Alla fine comunque la Lega non è riuscita a cambiare il titolo, ma il primo articolo del decreto stabilisce che è prorogata sì l’autorizzazione alla cessione di mezzi militari, ma «con priorità per quelli logistici, sanitari, ad uso civile e di protezione dagli attacchi aerei, missilistici, con droni e cibernetici». L’aggiunta di questa frase, rivendicata dal senatore leghista Claudio Borghi – uno dei principali sostenitori delle modifiche al decreto – è stata però vista come un ripiego da parte della stampa, secondo cui le tensioni tra la Lega e gli alleati di governo non sarebbero state appianate: a conferma di questa visione ci sarebbe la mancata partecipazione dello stesso Salvini al Consiglio dei ministri, ufficialmente per “motivi personali”. Il 30 dicembre, il vicesegretario della Lega Roberto Vannacci ha criticato su Instagram il via libera al decreto “Ucraina”, affermando che «a forza di acrobazie lessicali si continua a sostenere una guerra che non si vince, invece di puntare con decisione sulla negoziazione» e augurandosi che il Parlamento «non approvi» il provvedimento.

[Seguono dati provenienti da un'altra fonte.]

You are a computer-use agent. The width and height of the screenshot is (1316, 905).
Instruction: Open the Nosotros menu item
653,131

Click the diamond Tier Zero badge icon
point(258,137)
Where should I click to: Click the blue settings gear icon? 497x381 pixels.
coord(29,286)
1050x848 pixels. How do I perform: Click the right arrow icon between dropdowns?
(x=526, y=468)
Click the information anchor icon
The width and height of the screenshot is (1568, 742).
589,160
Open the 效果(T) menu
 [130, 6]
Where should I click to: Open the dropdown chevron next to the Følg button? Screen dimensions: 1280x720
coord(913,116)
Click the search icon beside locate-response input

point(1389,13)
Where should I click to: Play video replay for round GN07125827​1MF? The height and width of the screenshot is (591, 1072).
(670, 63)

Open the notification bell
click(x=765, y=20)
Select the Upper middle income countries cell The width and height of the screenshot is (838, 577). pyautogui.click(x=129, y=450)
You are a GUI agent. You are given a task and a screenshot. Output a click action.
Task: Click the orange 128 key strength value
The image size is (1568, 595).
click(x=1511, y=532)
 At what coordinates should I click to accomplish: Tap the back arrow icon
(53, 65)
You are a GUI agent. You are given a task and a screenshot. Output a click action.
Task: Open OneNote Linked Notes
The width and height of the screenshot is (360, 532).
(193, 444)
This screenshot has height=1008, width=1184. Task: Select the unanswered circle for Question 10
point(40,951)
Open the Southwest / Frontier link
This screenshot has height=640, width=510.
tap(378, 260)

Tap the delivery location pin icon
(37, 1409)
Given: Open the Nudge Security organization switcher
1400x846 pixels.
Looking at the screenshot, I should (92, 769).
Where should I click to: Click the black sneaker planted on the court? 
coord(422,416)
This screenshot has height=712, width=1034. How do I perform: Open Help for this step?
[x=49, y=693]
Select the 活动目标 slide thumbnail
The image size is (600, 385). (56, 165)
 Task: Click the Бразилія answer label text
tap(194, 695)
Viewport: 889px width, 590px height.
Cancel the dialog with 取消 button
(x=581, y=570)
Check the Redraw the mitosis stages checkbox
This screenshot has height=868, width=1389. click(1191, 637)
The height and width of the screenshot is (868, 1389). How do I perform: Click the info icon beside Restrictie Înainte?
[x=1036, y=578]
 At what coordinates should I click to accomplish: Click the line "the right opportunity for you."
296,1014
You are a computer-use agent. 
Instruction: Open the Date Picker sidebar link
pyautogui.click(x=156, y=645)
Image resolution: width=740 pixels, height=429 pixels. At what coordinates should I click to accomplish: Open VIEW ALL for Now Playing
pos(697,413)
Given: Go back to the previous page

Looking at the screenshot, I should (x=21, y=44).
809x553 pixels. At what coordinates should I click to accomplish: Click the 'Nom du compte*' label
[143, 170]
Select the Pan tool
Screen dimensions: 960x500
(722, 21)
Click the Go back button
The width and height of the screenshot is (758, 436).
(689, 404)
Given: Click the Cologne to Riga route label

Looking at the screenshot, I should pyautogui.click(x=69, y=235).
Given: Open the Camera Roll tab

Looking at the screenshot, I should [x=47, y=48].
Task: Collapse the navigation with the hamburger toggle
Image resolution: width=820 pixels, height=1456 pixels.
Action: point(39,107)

In ogni caso, il testo del decreto non è ancora stato pubblicato in Gazzetta Ufficiale, ma una sua sintesi è disponibile nel comunicato stampa presentato al termine del Consiglio dei ministri. Il cuore del provvedimento è la proroga, fino al 31 dicembre 2026 e previa autorizzazione delle camere, dell’autorizzazione a cedere «mezzi, materiali ed equipaggiamenti militari» alle autorità governative ucraine, a cui si aggiunge però la clausola di «priorità» agli aiuti logistici o sanitari richiesta dalla Lega.
Il provvedimento contiene poi una proroga fino al 2027 dei permessi di soggiorno legati alla protezione temporanea per i cittadini ucraini, come previsto dagli accordi europei, e introduce per gli editori dei nuovi obblighi assicurativi e in merito alla formazione sulla sicurezza per i giornalisti inviati in zone di guerra, con un contributo statale di 600 mila euro per il 2026.
Come tutti i decreti-legge, anche il decreto “Ucraina” entra in vigore con la pubblicazione in Gazzetta Ufficiale e deve poi essere convertito in legge dal Parlamento entro 60 giorni, altrimenti decade. In caso di approvazione definitiva, spetterà poi al governo l’adozione dei decreti interministeriali che definiranno l’elenco e le modalità di cessione di questi aiuti, il cui contenuto rimarrà riservato.